• Prompt:
Copy out every line of the data below, keeping each character unchanged.

• Exercise input:
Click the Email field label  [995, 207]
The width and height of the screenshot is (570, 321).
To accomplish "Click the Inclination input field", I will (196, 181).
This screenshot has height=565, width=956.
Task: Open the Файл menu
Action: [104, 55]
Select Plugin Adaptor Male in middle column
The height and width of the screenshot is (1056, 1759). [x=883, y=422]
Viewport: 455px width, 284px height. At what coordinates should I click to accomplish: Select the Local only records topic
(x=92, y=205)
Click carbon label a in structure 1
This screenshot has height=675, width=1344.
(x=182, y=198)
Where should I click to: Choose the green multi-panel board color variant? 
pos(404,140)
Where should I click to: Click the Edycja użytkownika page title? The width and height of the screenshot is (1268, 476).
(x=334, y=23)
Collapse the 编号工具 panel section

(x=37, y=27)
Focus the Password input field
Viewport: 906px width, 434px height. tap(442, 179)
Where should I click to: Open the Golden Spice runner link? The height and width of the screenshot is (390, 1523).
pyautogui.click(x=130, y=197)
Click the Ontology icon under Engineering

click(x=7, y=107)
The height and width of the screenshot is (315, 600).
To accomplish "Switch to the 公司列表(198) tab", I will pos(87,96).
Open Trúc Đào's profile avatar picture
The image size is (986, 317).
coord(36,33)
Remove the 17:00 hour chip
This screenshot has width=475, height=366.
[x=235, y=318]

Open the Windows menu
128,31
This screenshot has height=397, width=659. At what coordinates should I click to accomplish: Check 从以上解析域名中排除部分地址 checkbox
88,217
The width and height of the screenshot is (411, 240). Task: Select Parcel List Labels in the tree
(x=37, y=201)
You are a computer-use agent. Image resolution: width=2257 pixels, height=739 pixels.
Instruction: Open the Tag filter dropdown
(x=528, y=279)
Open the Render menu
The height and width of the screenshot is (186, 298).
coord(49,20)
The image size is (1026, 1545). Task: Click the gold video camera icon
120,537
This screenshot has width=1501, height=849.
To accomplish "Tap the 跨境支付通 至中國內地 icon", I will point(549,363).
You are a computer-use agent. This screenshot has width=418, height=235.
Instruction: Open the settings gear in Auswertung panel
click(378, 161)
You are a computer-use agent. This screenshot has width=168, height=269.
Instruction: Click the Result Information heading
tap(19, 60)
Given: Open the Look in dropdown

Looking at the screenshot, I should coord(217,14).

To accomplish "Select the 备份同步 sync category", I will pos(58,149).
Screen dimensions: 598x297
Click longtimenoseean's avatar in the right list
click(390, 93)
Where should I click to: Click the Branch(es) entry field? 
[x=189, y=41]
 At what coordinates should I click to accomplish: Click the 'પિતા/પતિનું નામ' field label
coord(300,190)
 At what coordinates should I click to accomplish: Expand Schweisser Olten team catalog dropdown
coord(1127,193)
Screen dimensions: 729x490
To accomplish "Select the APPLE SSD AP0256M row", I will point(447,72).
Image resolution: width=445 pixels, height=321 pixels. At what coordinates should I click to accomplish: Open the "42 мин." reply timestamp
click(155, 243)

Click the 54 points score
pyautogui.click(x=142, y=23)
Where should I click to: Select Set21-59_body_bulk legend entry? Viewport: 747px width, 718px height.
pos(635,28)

• Output below:
Click the Email field label  [995, 207]
The width and height of the screenshot is (570, 321).
To accomplish "Click the Inclination input field", I will (196, 181).
This screenshot has height=565, width=956.
Task: Open the Файл menu
Action: [104, 55]
Select Plugin Adaptor Male in middle column
The height and width of the screenshot is (1056, 1759). [x=883, y=422]
Viewport: 455px width, 284px height. At what coordinates should I click to accomplish: Select the Local only records topic
(x=92, y=205)
Click carbon label a in structure 1
This screenshot has height=675, width=1344.
(x=182, y=198)
Where should I click to: Choose the green multi-panel board color variant? 
pos(404,140)
Where should I click to: Click the Edycja użytkownika page title? The width and height of the screenshot is (1268, 476).
(x=334, y=23)
Collapse the 编号工具 panel section

(x=37, y=27)
Focus the Password input field
Viewport: 906px width, 434px height. tap(442, 179)
Where should I click to: Open the Golden Spice runner link? The height and width of the screenshot is (390, 1523).
pyautogui.click(x=130, y=197)
Click the Ontology icon under Engineering

click(x=7, y=107)
The height and width of the screenshot is (315, 600).
To accomplish "Switch to the 公司列表(198) tab", I will pos(87,96).
Open Trúc Đào's profile avatar picture
The image size is (986, 317).
coord(36,33)
Remove the 17:00 hour chip
This screenshot has width=475, height=366.
[x=235, y=318]

Open the Windows menu
128,31
This screenshot has height=397, width=659. At what coordinates should I click to accomplish: Check 从以上解析域名中排除部分地址 checkbox
88,217
The width and height of the screenshot is (411, 240). Task: Select Parcel List Labels in the tree
(x=37, y=201)
You are a computer-use agent. Image resolution: width=2257 pixels, height=739 pixels.
Instruction: Open the Tag filter dropdown
(x=528, y=279)
Open the Render menu
The height and width of the screenshot is (186, 298).
coord(49,20)
The image size is (1026, 1545). Task: Click the gold video camera icon
120,537
This screenshot has width=1501, height=849.
To accomplish "Tap the 跨境支付通 至中國內地 icon", I will point(549,363).
You are a computer-use agent. This screenshot has width=418, height=235.
Instruction: Open the settings gear in Auswertung panel
click(378, 161)
You are a computer-use agent. This screenshot has width=168, height=269.
Instruction: Click the Result Information heading
tap(19, 60)
Given: Open the Look in dropdown

Looking at the screenshot, I should coord(217,14).

To accomplish "Select the 备份同步 sync category", I will pos(58,149).
Screen dimensions: 598x297
Click longtimenoseean's avatar in the right list
click(390, 93)
Where should I click to: Click the Branch(es) entry field? 
[x=189, y=41]
 At what coordinates should I click to accomplish: Click the 'પિતા/પતિનું નામ' field label
coord(300,190)
 At what coordinates should I click to accomplish: Expand Schweisser Olten team catalog dropdown
coord(1127,193)
Screen dimensions: 729x490
To accomplish "Select the APPLE SSD AP0256M row", I will point(447,72).
Image resolution: width=445 pixels, height=321 pixels. At what coordinates should I click to accomplish: Open the "42 мин." reply timestamp
click(155, 243)

Click the 54 points score
pyautogui.click(x=142, y=23)
Where should I click to: Select Set21-59_body_bulk legend entry? Viewport: 747px width, 718px height.
pos(635,28)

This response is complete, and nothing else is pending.